Die Eli Young Band will unbedingt den nächsten Hit landen

Das ist nicht nur etwas phantasielos. Es ist auch schade. Denn Songs wie das positiv-entspannte "Live With It" (komponiert von Mike Eli, Josh Osborne und Daniel Ross), der von einem synkopierten Groove geprägter Country-Rocker "Tell Me It Is" (Mike Eli, Jon Nite, Jimmy Robbins) oder das Folk-orientierte "Love Ain't" (Ross Copperman, Ashley Gorley, Shane McAnally) kämen gut auch ohne dieses bemühte musikalische Erweckungserlebnis im Refrain aus. Klar, die Herren wissen: eine starke Hookline beschert die halbe Hit-Miete.
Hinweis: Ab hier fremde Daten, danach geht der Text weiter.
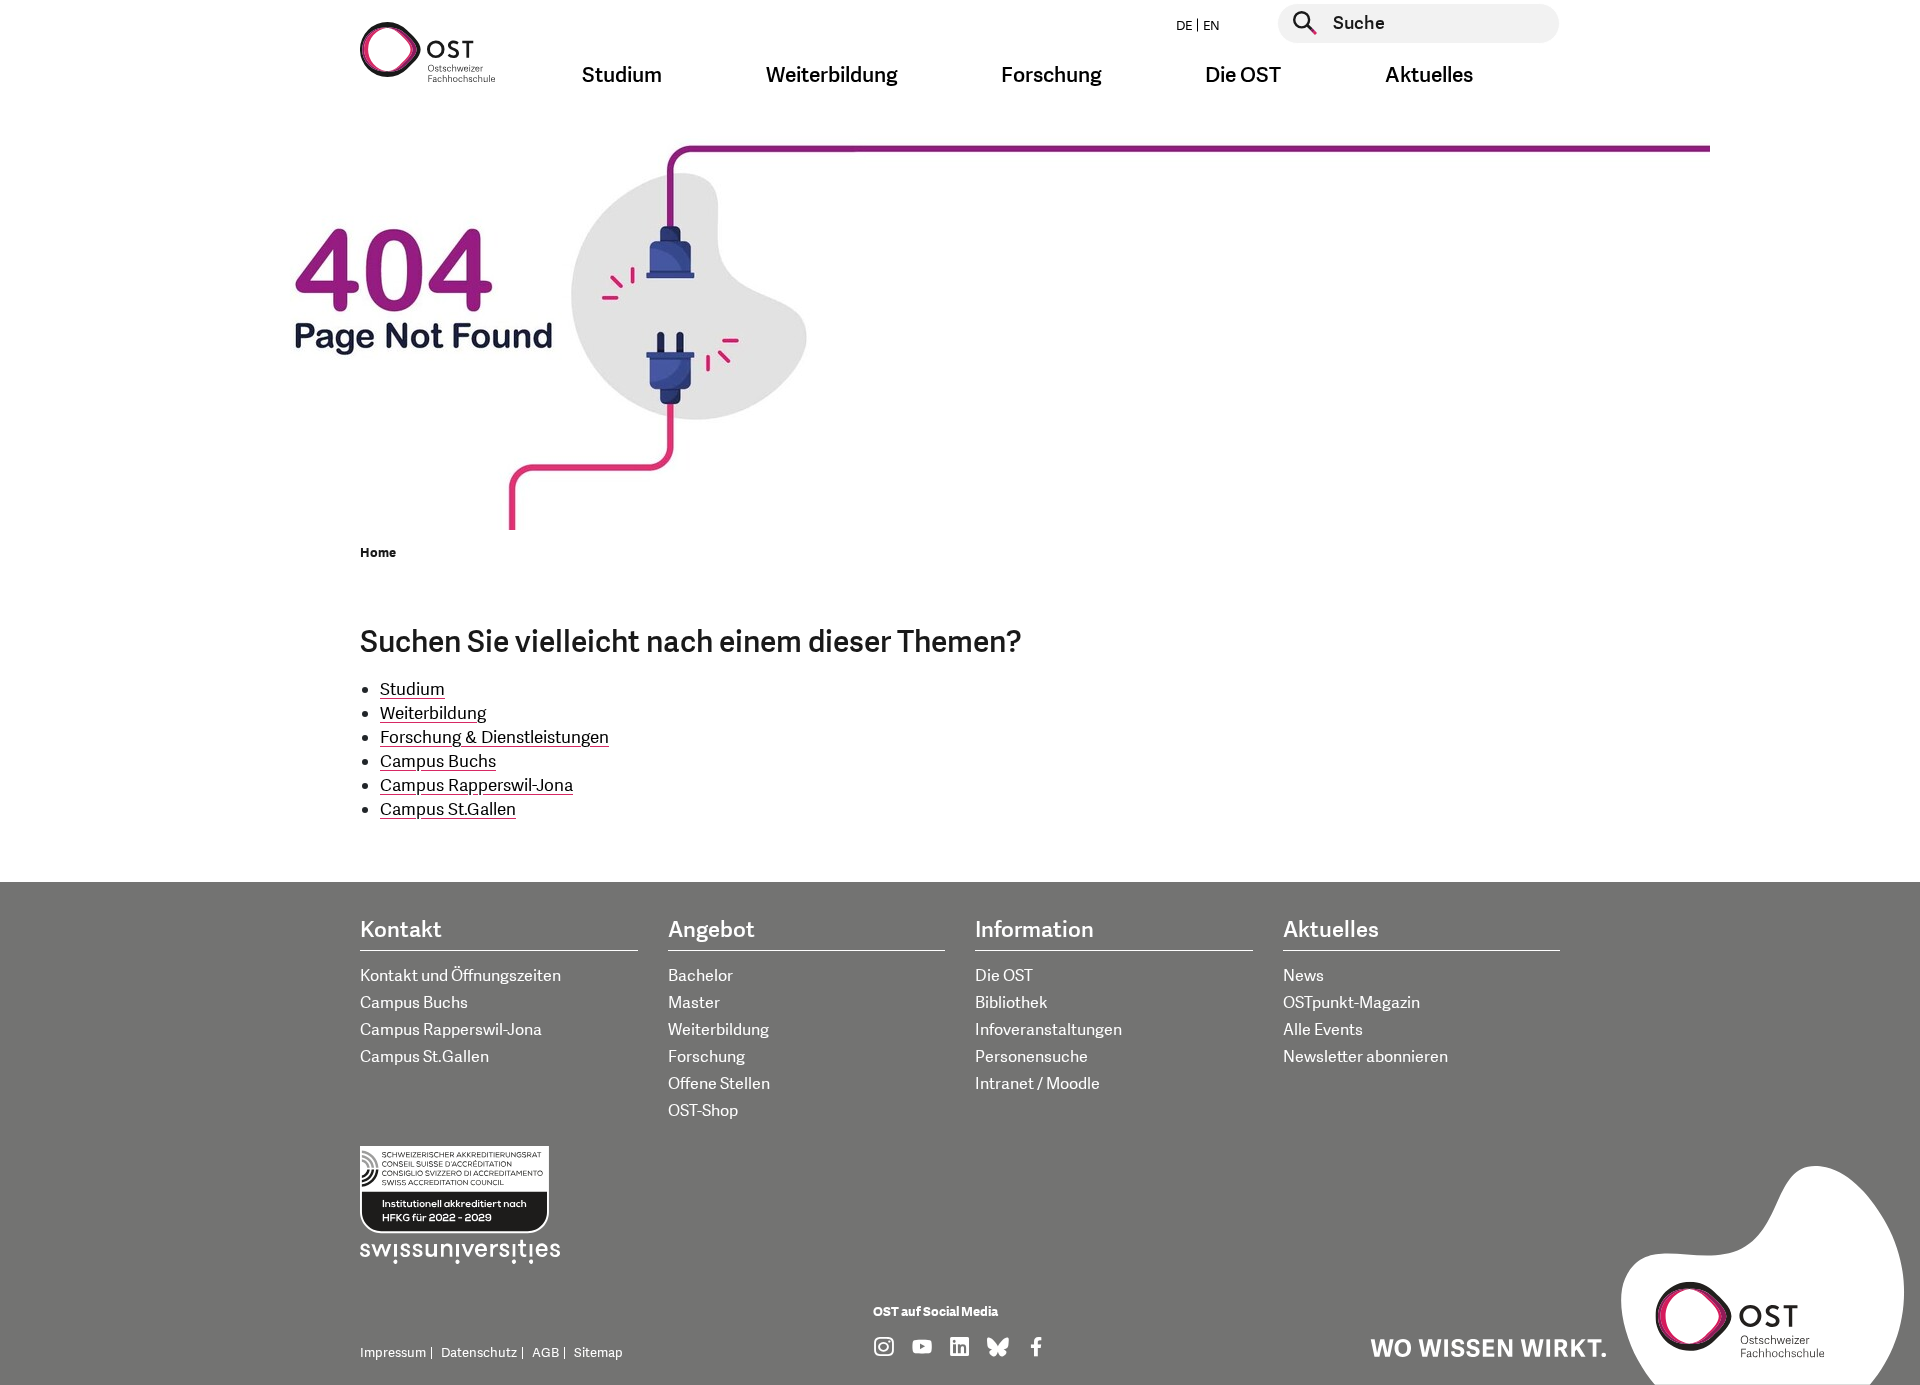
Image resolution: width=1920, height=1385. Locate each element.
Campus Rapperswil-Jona (476, 785)
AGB (545, 1353)
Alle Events (1323, 1030)
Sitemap (598, 1353)
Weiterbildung (433, 713)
Andererseits kann diese Gangart auch die starke Stimmung einer Strophe zunichtemachen - so geschehen beispielsweise bei dem als akustischen Folk-Song gestarteten "A Good Thing", den Mike Eli, gemeinsam mit Eric Arjes und Jeffery East schrieb. Kaum kommt der Refrain, ist der sensible Strophen-Zauber auch schon dahin und der Song wird zur gewöhnlichen Dutzendware. Gleiches gilt für die gefühlvolle, mit spacigen Sounds ausgestattete Ballade "Chances Are" (Mike Eli, Eric Arjes und Jordan Minton). Man wartet da schon während der Strophe, ob im Refrain wieder die Potis nach oben gezogen werden. Werden sie. Leider.

Dass es auch anders geht, zeigt die bereits mehrfach für einen Grammy nominierte Eli Young Band in dem melancholischen Drinkin'-Song "Break Up in a Bar", geschrieben von Ashley Gorley, Ben Johnson und Hunter Phelps. Ein schnurgerader Country-Rocker mit angezerrter Gitarre, schönen Slide-Gitarren-Elementen und - als weitere Garnierung - Sounds im Stile des 80er-Jahre-Rock.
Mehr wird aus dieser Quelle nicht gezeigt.